At a depth of 2.13 m, we observe evidence of paleo-liquefaction (Fig. 6). Between the depths of 2.13 and 2.33 m, there is a layer of grey silt featuring reddish bands formed by oxidation or general pedogenic processes. This layer is likely related to a period of low water level within the Fucino basin, and has been dated between 12.1 and 10.8 kyrs B.P. (Giraudi 1999). During this period, the marginal basin was likely exposed to subaerial conditions and erosion. Atop the reddish layer is a mushroom-shaped body of loose sand formed by an upper lens that is 1- to 2-cm thick, convex upwards, and connected downwards by a curved dike. This mushroom-shaped body can be interpreted as the remnant of a small sand blow, and the top of the reddish layer can be interpreted as the ground surface at the time of a liquefaction event (thus representing an event horizon in the paleoseismological literature). It is worth noting that the entire reddish layer is deformed by soft-sediment deformation, consistent with the occurrence of an earthquake-induced liquefaction event.

Fig. 6
figure 6

Details of the core sampled in the Pozzone borehole between depths of 2.0 and 2.42 m, showing a mushroom-shaped body of loose sand (in the 2.12–2.20 m interval) interpreted as the remnant of a small sand blow formed by a paleo-liquefaction event. The reddish layer represents the top layer at the time of paleo-liquefaction, which has since become deformed by soft-sediment structures. Note that the dated roots (with ages from AMS C14 dating) are only apparently dispersed fragments. Careful examination of the internal parts of the core suggests that they are continuous, nearly vertical (i.e., life position) roots

The sediments lying both above and below this paleo-liquefaction event are penetrated by a series of nearly vertical roots that have been dated at 9.43–9.13 kyrs old (AMS C14 dating, calibrated ages B.P.).
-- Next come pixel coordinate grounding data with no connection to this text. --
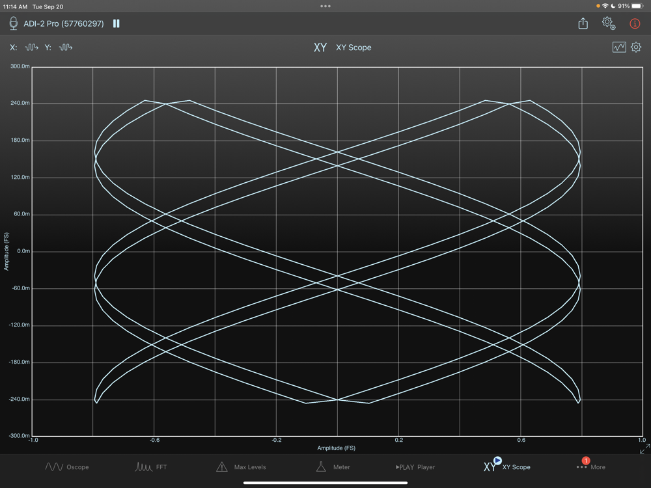Open the Max Levels tool
This screenshot has height=488, width=651.
coord(241,467)
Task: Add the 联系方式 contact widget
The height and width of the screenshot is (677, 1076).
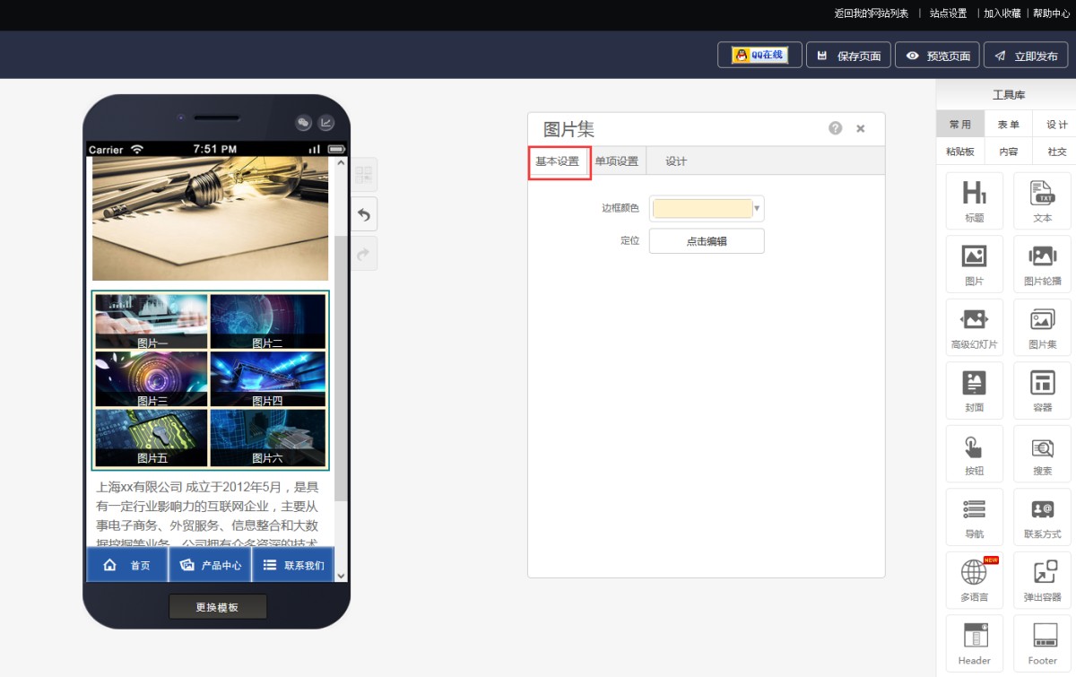Action: pos(1042,509)
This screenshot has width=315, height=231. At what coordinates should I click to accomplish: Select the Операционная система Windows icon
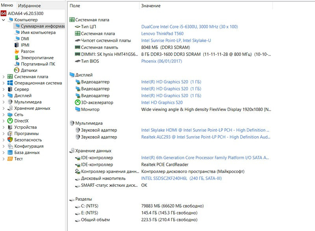pos(10,83)
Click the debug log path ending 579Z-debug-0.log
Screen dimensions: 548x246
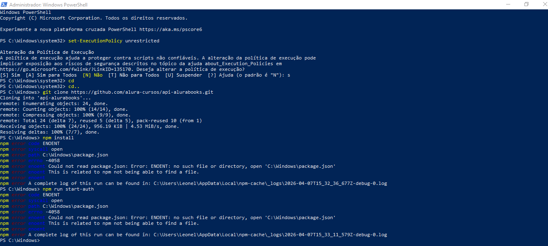tap(270, 235)
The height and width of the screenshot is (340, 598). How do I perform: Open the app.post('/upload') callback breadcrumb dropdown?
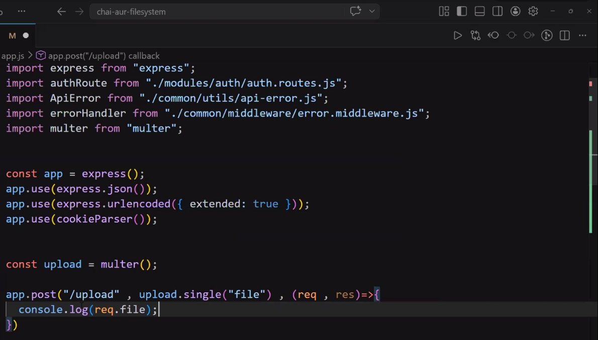[98, 55]
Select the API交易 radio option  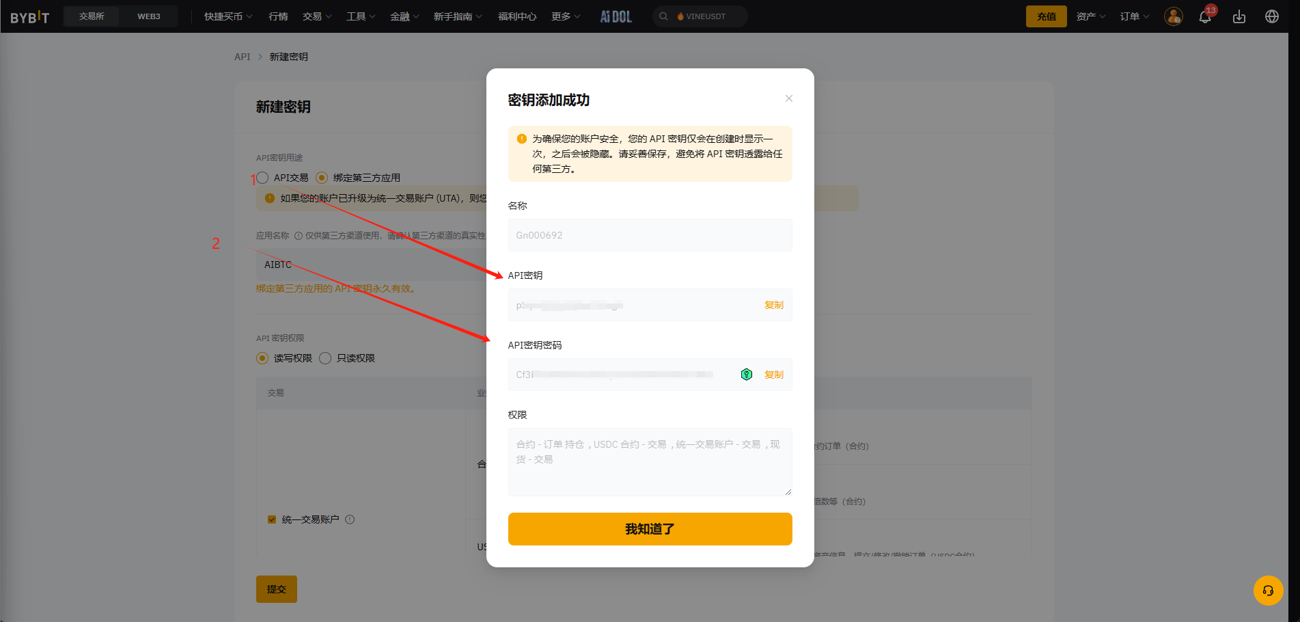tap(262, 178)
Therefore, this liquefaction event is younger than 12.1–10.8 kyrs ago (the age of the reddish layer) and is older than the 9.43–9.13 kyr-old roots. During their extensive paleoseismologic investigations in this region, Galadini and Galli (1999) found evidence of two prehistoric earthquakes occurring between 12.7 and 7.5 kyrs B.P. The Pozzone paleo-liquefaction event may therefore correspond to the older of these two earthquakes.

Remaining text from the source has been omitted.